An Ounce of Prevention: Deaths Averted From Primary Prevention Interventions
Hermosilla, Sabrina, Stephanie A. Kujawski, Catherine A. Richards, Peter A. Muennig, Sandro Galea, and Abdulrahman M. El-Sayed. 2017. "An Ounce of Prevention: Deaths Averted From Primary Prevention Interventions." American Journal of Preventive Medicine, 52(6): 778-787.
Introduction: The U.S. lags in the nationwide implementation of primary prevention interventions that have been shown to be efficacious. However, the potential population health benefit of widespread implementation of these primary prevention interventions remains unclear.
Methods: The meta-analytic literature from October 2013 to March 2014 of primary prevention interventions published between January 2000 and March 2014 was reviewed. The authors then estimated the number of deaths that could have been averted in the U.S. in 2010 if all rigorously studied, efficacious primary prevention interventions for which population attributable risk proportions could be estimated were implemented nationwide.

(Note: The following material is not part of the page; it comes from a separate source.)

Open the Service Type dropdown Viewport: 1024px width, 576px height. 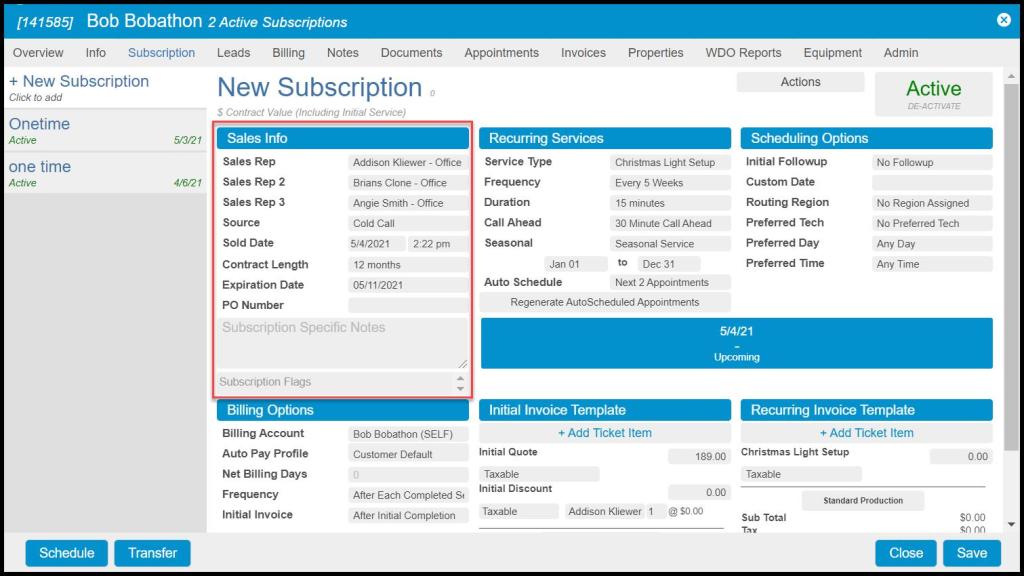pos(670,162)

Results: A total of 372,054 (15.1%) of all U.S. deaths in 2010 would have been averted if all rigorously studied, efficacious primary prevention interventions were implemented. Two in three averted deaths would have been from cardiovascular disease or malignancy.
Conclusions: A substantial proportion of deaths in the U.S. in 2010 could have been averted if efficacious primary prevention interventions were implemented nationwide. Further investment in the implementation of efficacious interventions is warranted to maximize population health in the U.S.